The data =>
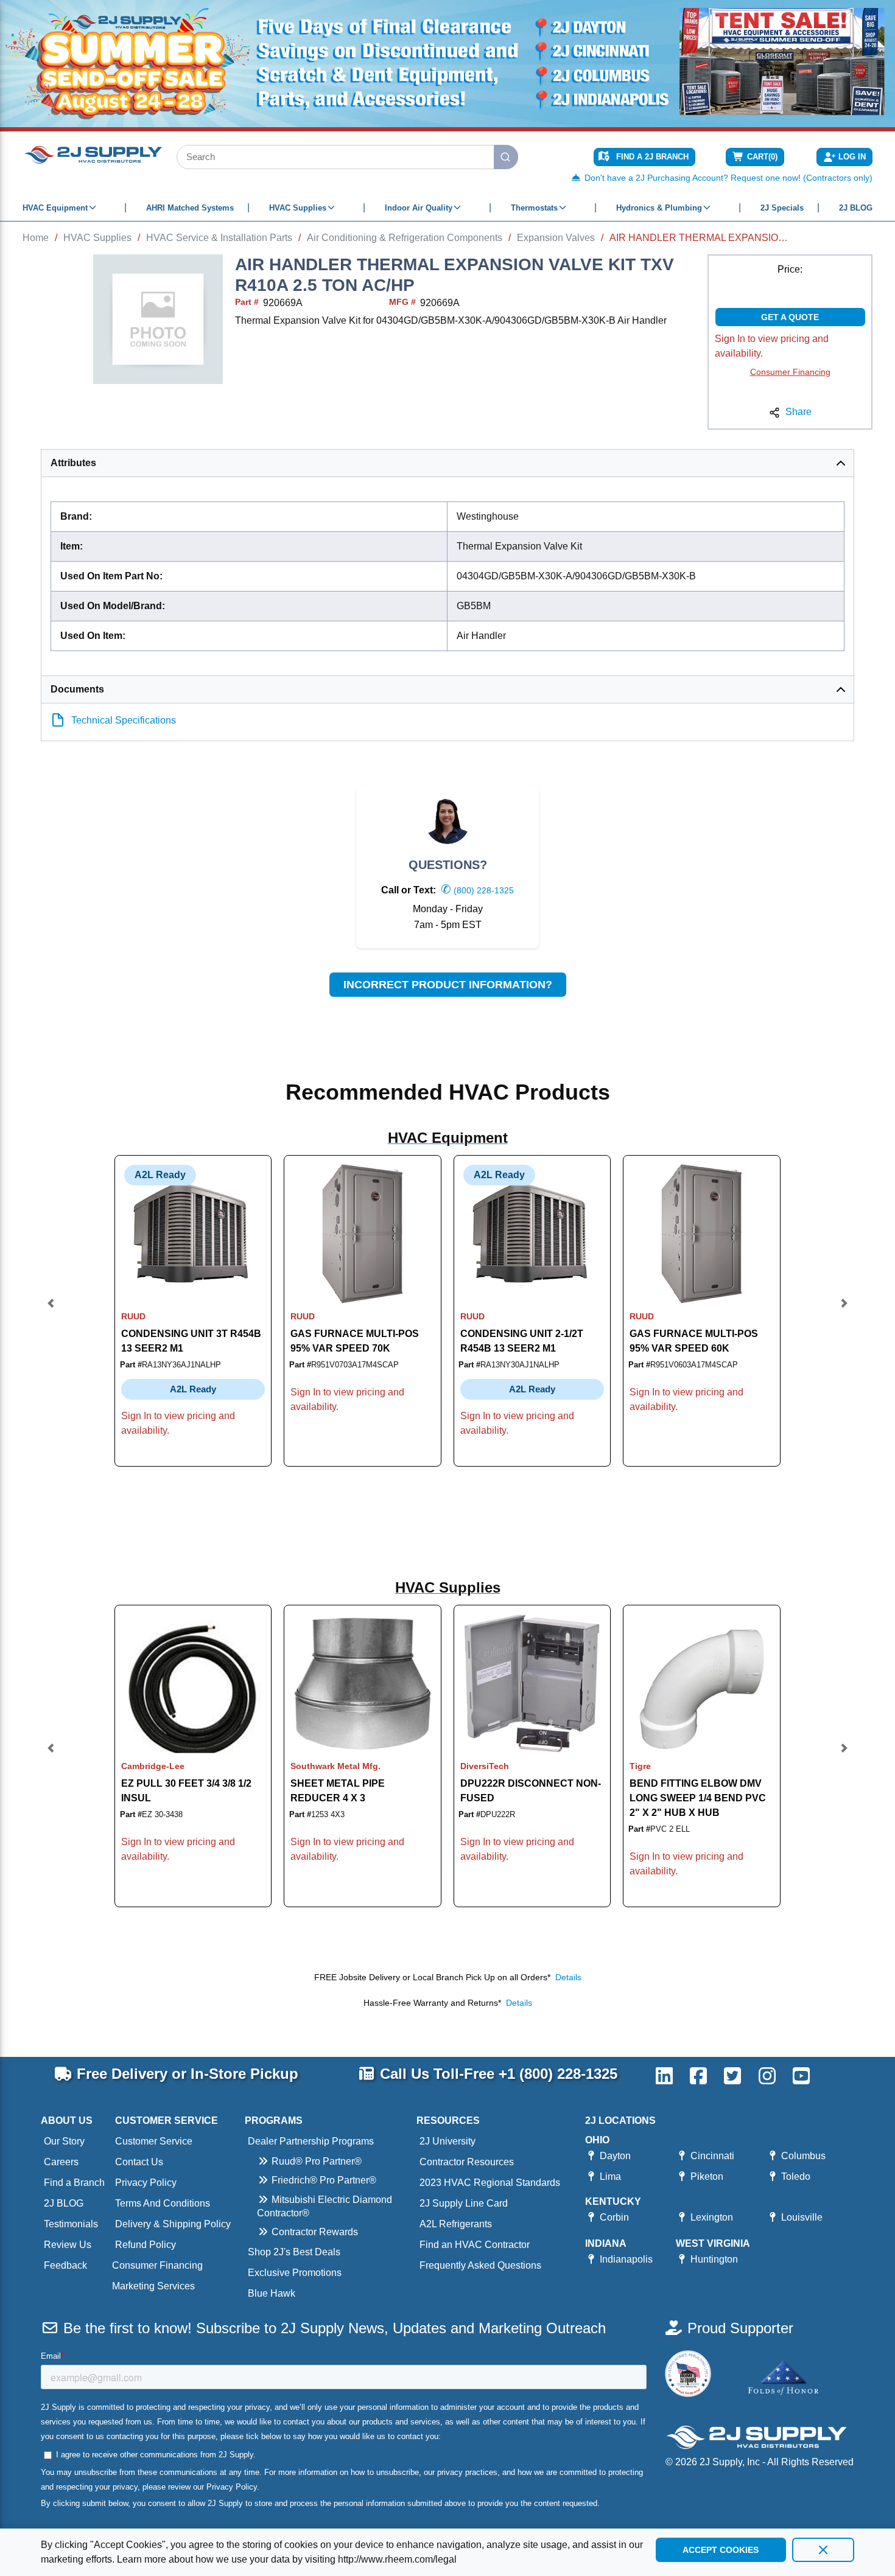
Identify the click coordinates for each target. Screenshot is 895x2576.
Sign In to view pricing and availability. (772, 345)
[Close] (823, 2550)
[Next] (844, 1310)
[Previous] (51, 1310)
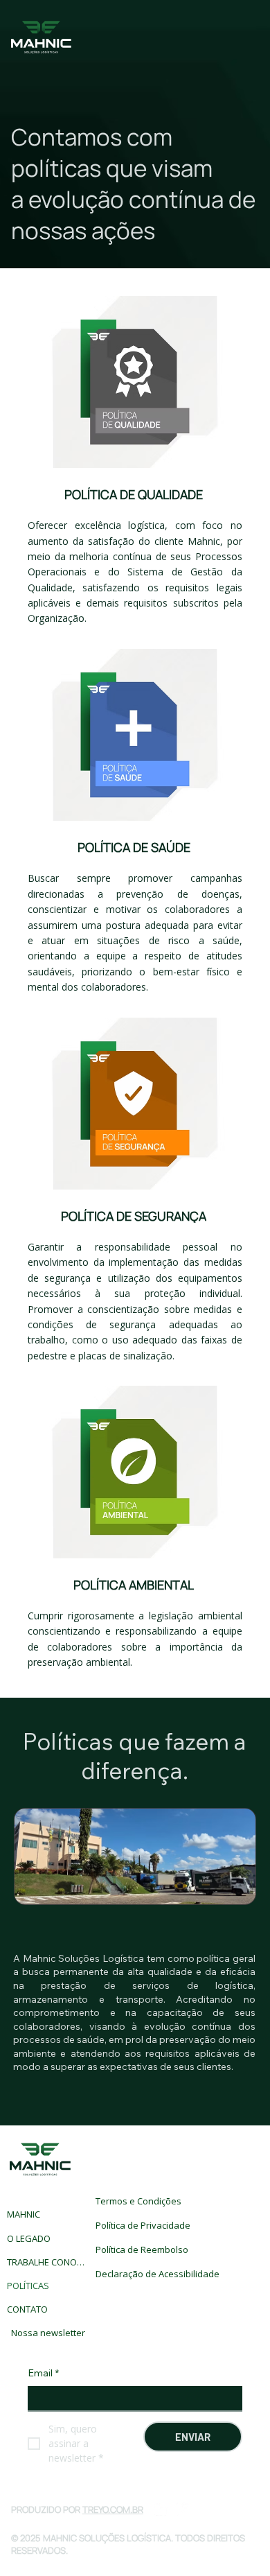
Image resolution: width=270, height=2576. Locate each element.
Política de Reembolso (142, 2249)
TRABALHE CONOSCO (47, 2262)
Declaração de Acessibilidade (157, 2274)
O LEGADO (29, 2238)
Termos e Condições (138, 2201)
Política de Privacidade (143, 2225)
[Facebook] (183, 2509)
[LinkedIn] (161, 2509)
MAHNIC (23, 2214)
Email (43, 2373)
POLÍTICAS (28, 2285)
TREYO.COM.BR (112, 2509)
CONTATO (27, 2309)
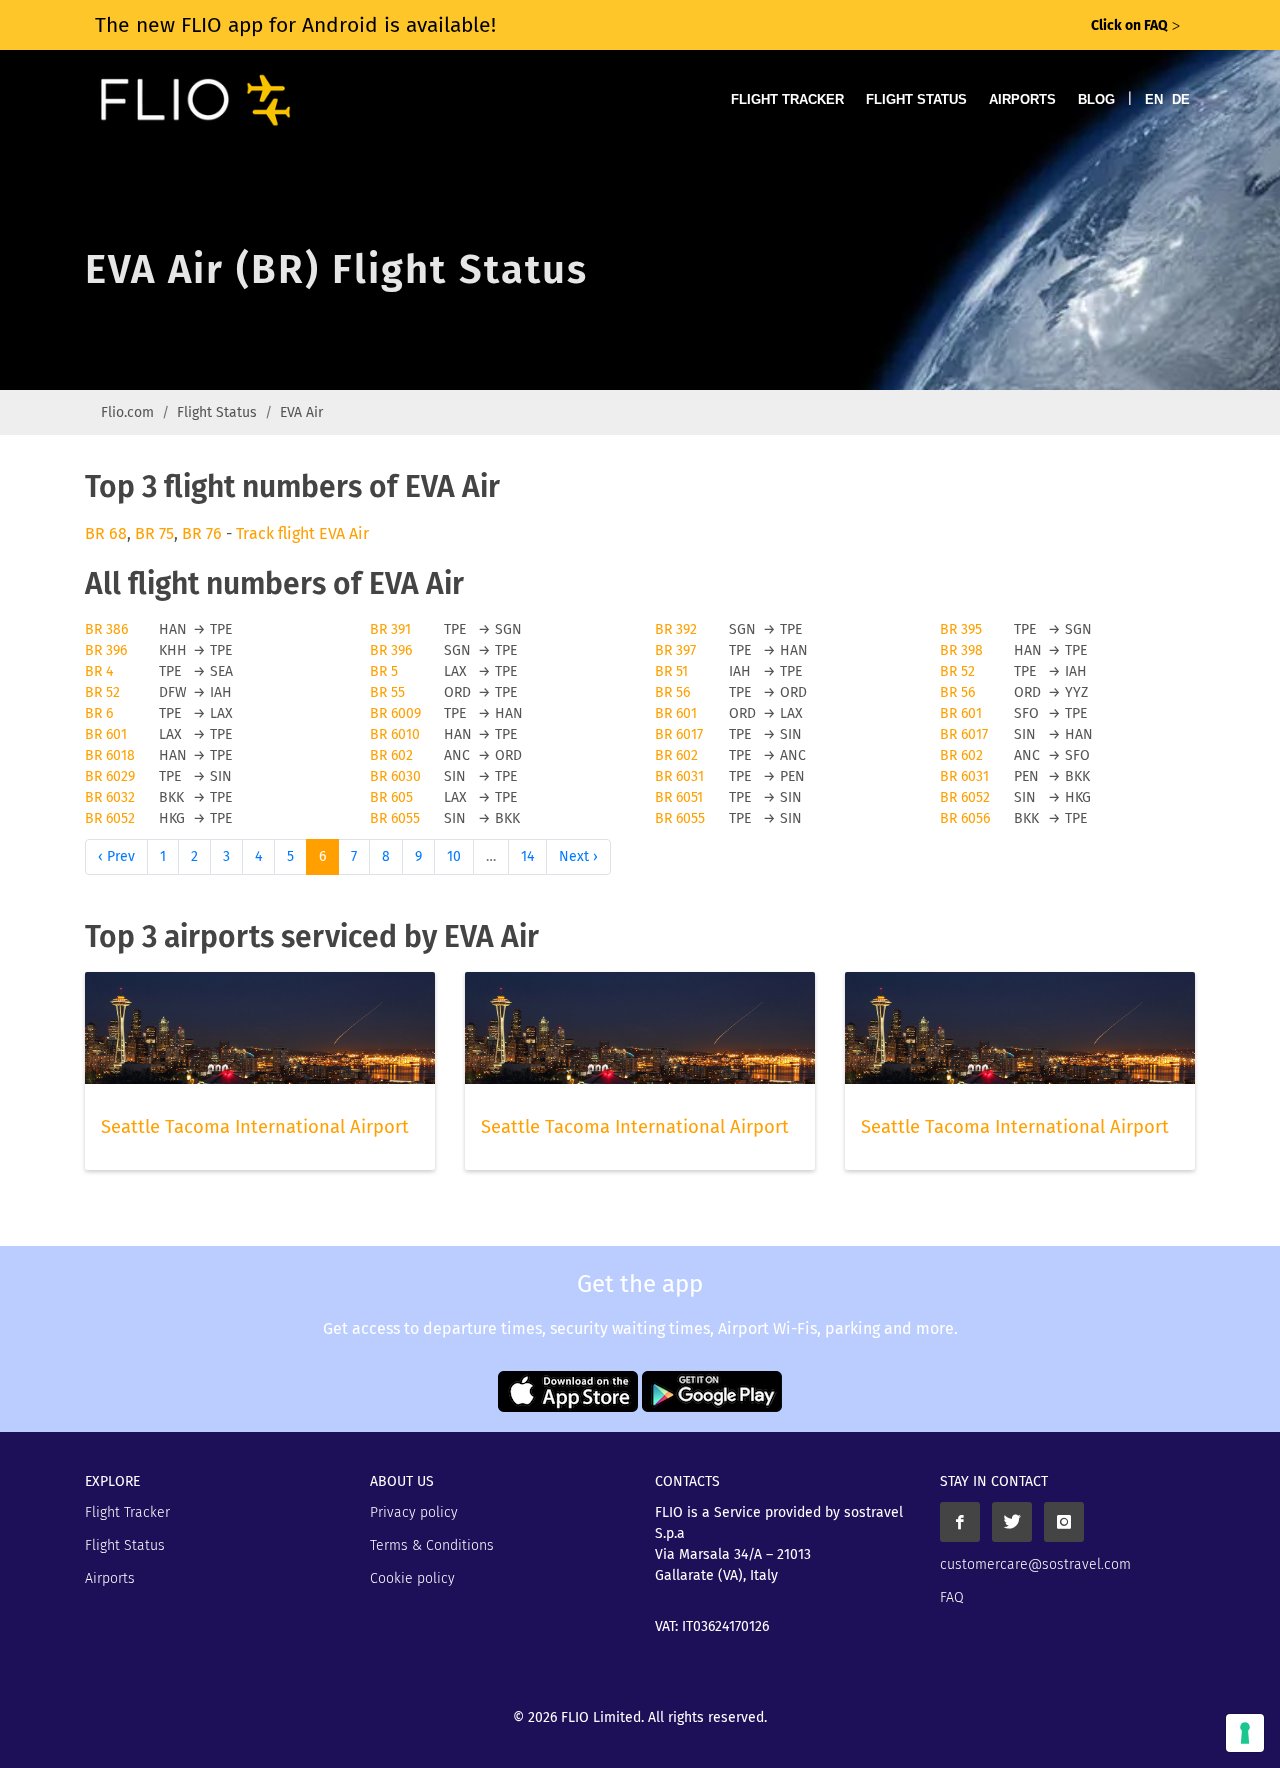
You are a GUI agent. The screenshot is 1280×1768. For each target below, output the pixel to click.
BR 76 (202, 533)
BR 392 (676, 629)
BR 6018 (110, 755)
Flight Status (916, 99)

--

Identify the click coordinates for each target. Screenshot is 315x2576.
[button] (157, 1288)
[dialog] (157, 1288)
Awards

Action item => Return only the number of lines in the listing that contain the word "target".

Completed exercise => 3